◆ Instructions to follow ◆
Copy out everything in the material from the line containing "Image resolution: width=975" down to the line containing "Looking at the", including both of those lines. Leave the pictures out of your copy.
--- Record excerpts ---
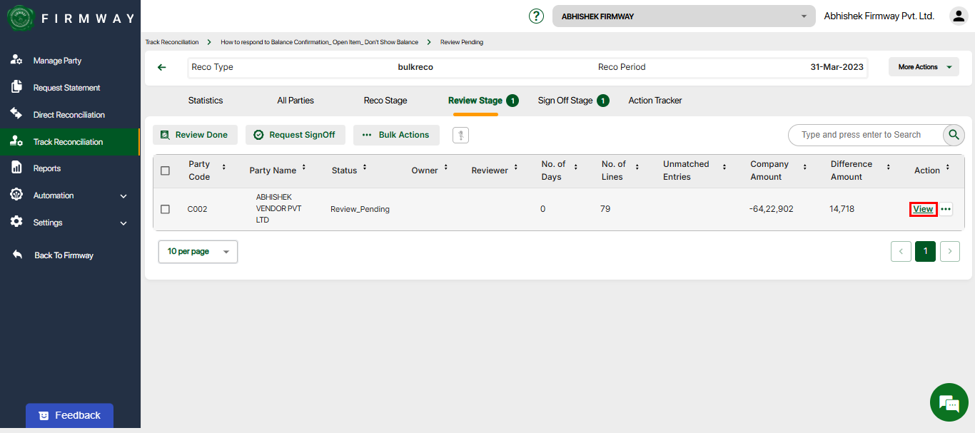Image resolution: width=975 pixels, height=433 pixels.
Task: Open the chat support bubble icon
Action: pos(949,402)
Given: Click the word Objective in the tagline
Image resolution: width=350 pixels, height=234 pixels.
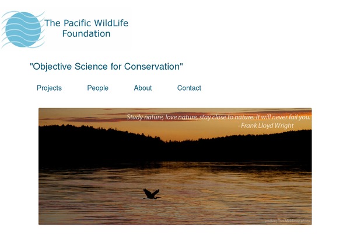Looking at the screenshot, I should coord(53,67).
---
--- Record excerpts ---
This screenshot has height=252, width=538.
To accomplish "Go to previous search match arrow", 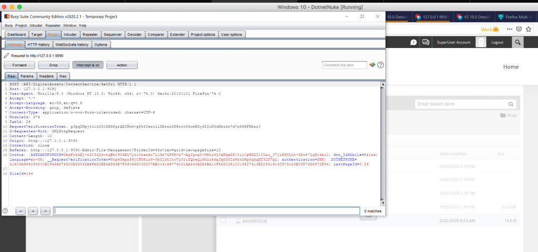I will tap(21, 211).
---
--- Record excerpts ---
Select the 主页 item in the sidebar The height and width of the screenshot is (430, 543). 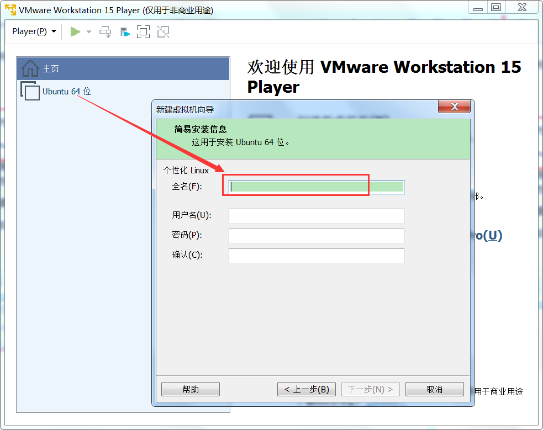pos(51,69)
---
◆ Correct response ◆
Image resolution: width=975 pixels, height=433 pixels.
Task: Open the chat support bubble icon
Action: pos(949,402)
Given: Click the word Objective in the tagline
Image resolution: width=350 pixels, height=234 pixels.
Looking at the screenshot, I should coord(53,67).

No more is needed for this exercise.